Strengths and Limitations

A strength of this investigation lies in the examination of transporter regulation, using cultured placental explants of human origin. The heterogenous population and interaction of placental cells within the cultured explants, along with the functional expression of key inflammatory and hormonal signaling pathways, better emulates the in vivo situation. Therefore, placenta that is normally discarded after delivery, provides a great resource for clinically relevant ex vivo studies. However, they are susceptible to necrosis, which limits culture conditions and durations. Another limitation also stems from the large intra and inter-variability that can exist between different cotyledons of a single placenta or between different placentas.

5. Conclusions

In this study, we demonstrate that Th-17-associated cytokines cause a decrease in the expression and activity of OATP2B1 in cultured placental term explants. Alterations in the transcript levels of several other transporters were also seen. The balance between the uptake and efflux transporters in the placenta, determines the distribution of endogenous and exogenous substances between maternal and fetal compartments. As such, changes in the expression and activity of placental transporters can have clinically relevant impacts on fetal and maternal drug exposure, as well as fetal growth and development.
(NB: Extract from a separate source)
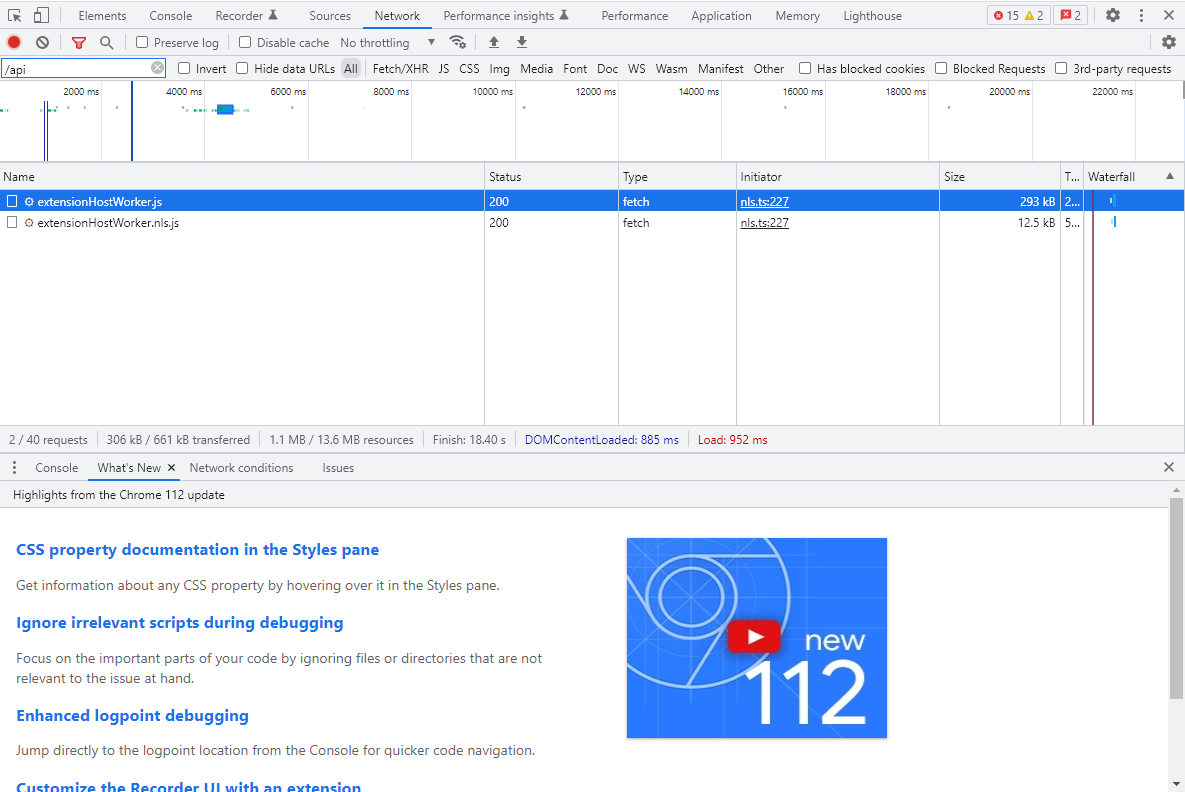The image size is (1185, 792).
Task: Click in the /api filter text field
Action: [x=75, y=68]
As Th-17-associated cytokines are often elevated in pregnant women with several immune-related diseases, these findings have applicability to our understanding of maternal–fetal drug disposition. In addition, elevated Th-17 responses to SARS-COV-2 may also impact pregnant women during this pandemic. Therefore, it is important to understand the potential consequences of these changes on pregnancy and fetal outcomes.